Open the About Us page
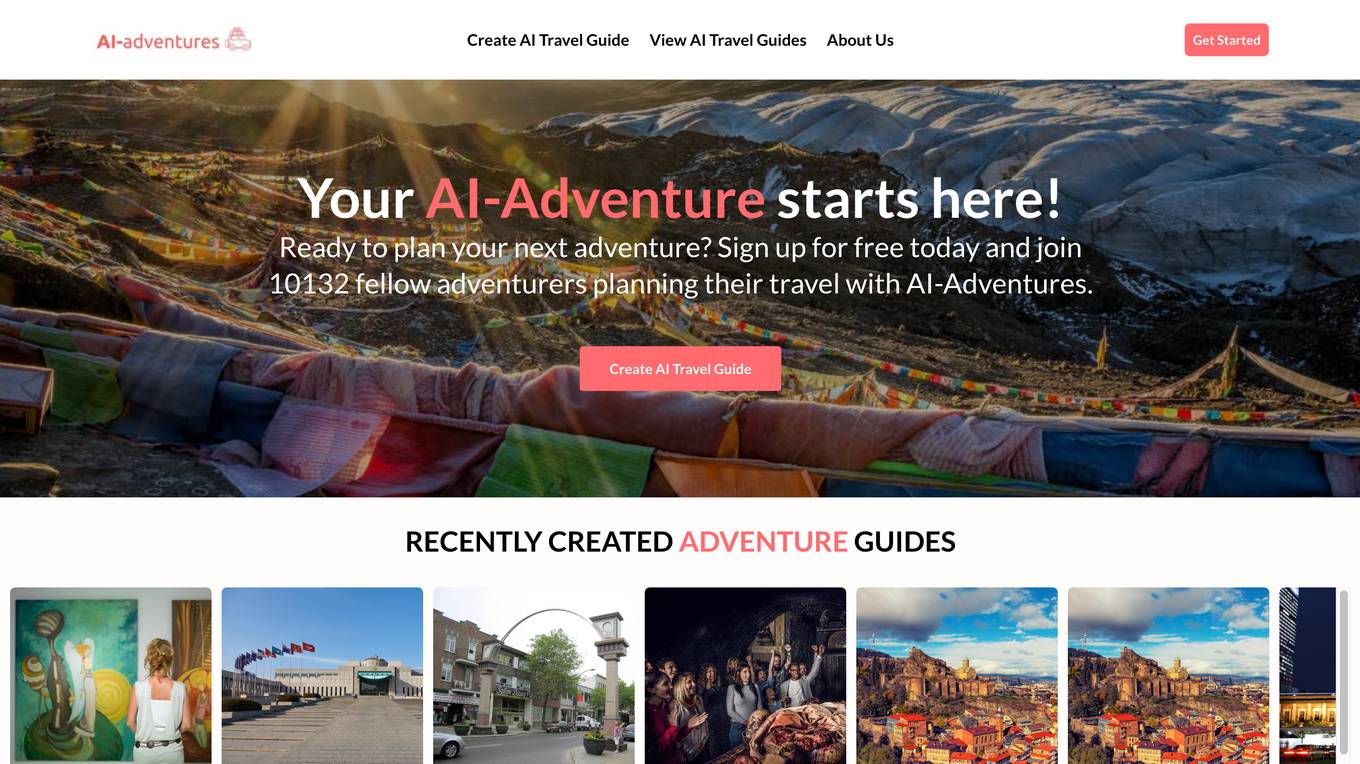 pos(860,40)
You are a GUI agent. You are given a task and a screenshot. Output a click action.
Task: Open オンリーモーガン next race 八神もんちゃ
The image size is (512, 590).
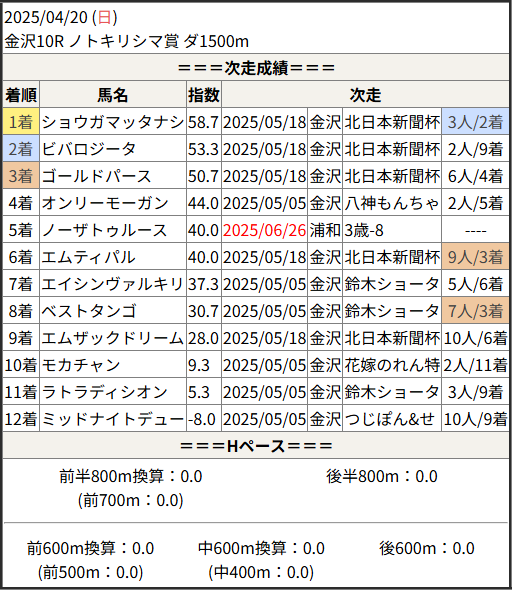392,203
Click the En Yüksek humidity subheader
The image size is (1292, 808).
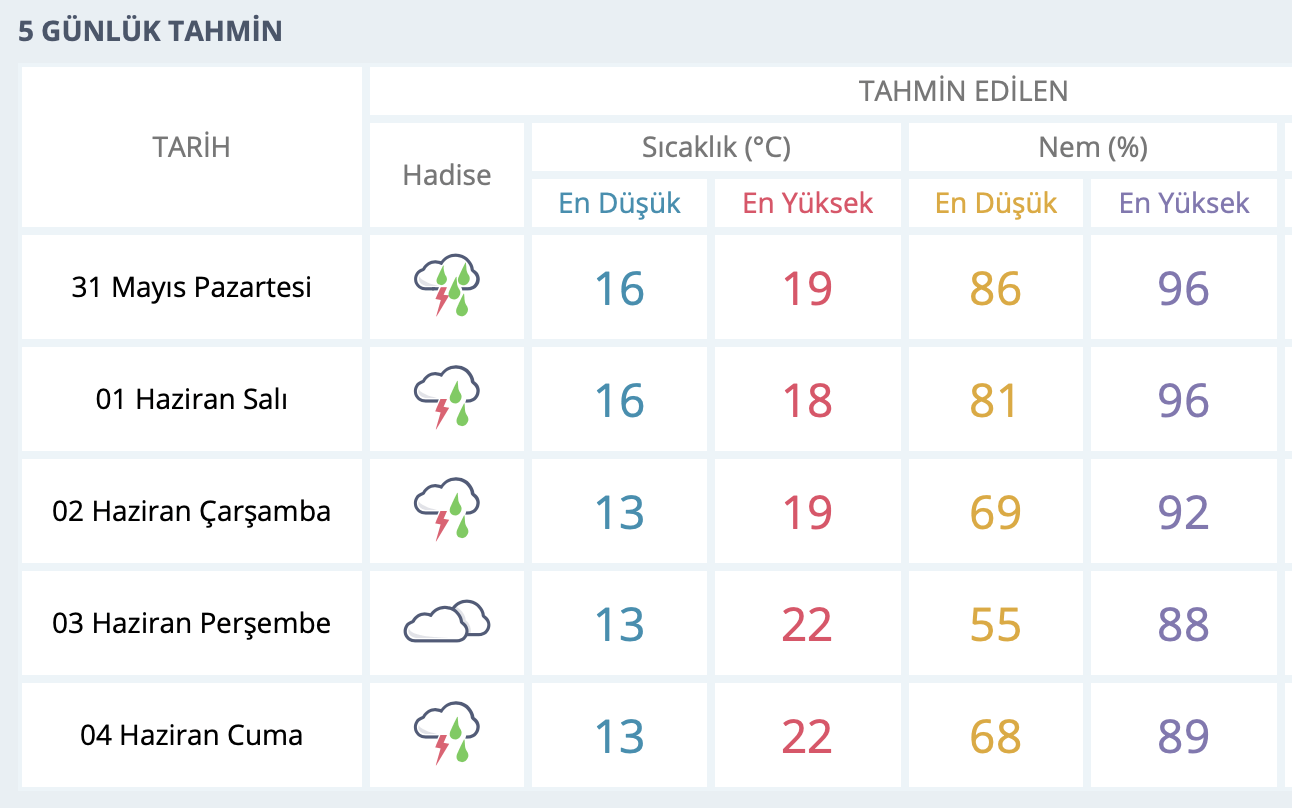tap(1184, 203)
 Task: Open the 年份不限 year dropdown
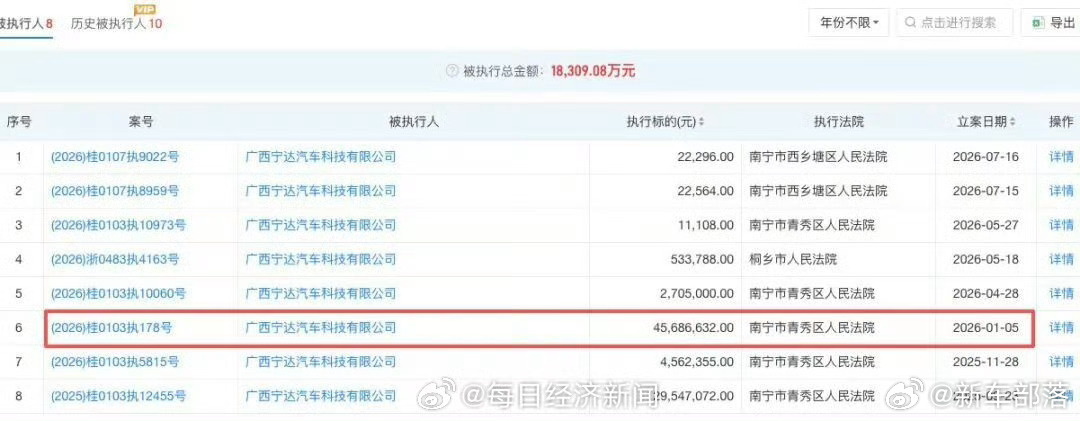click(849, 23)
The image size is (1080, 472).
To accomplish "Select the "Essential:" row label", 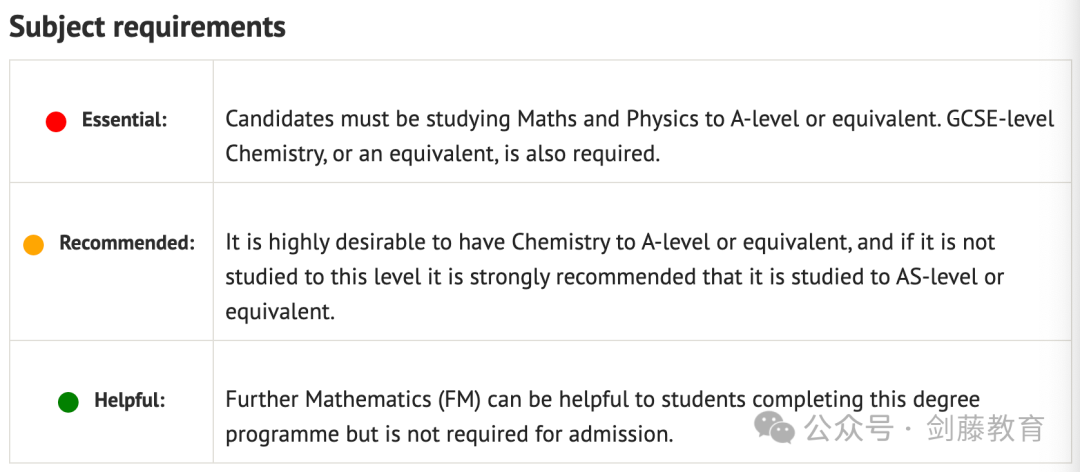I will tap(125, 121).
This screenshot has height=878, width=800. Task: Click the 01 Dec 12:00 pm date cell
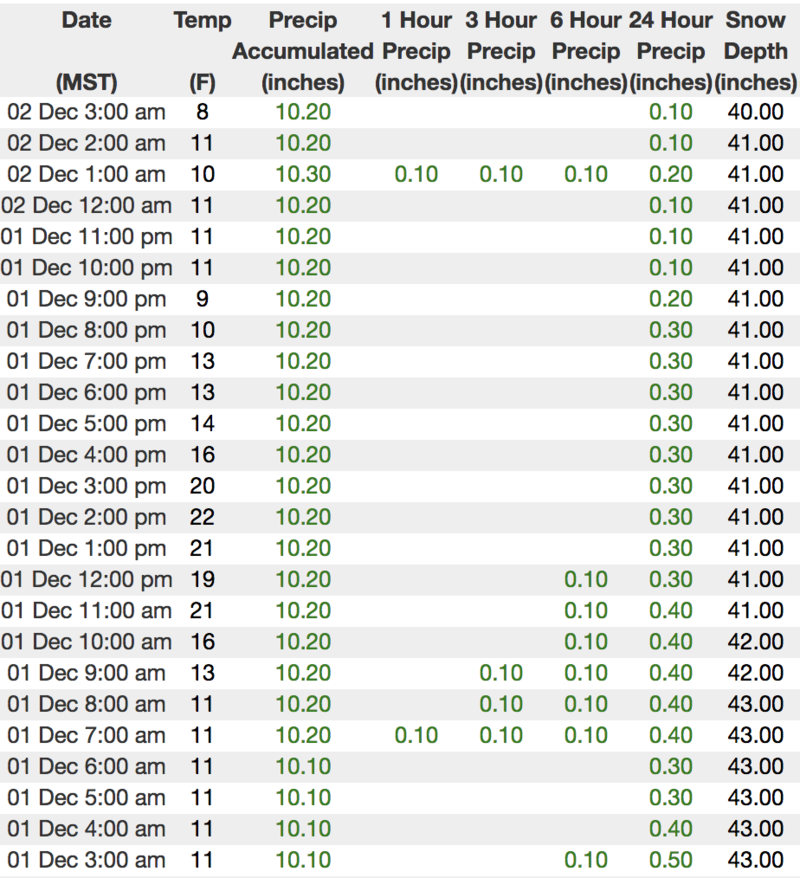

──────────

- AIM OF THE TASK
Find the word "screenshot" in the entries, and copy every line it shows up in.

- EXERCISE ANSWER
You are a GUI agent. You are given a task and a screenshot. Output a click action.
This screenshot has height=878, width=800. Task: Click the 01 Dec 12:00 pm date cell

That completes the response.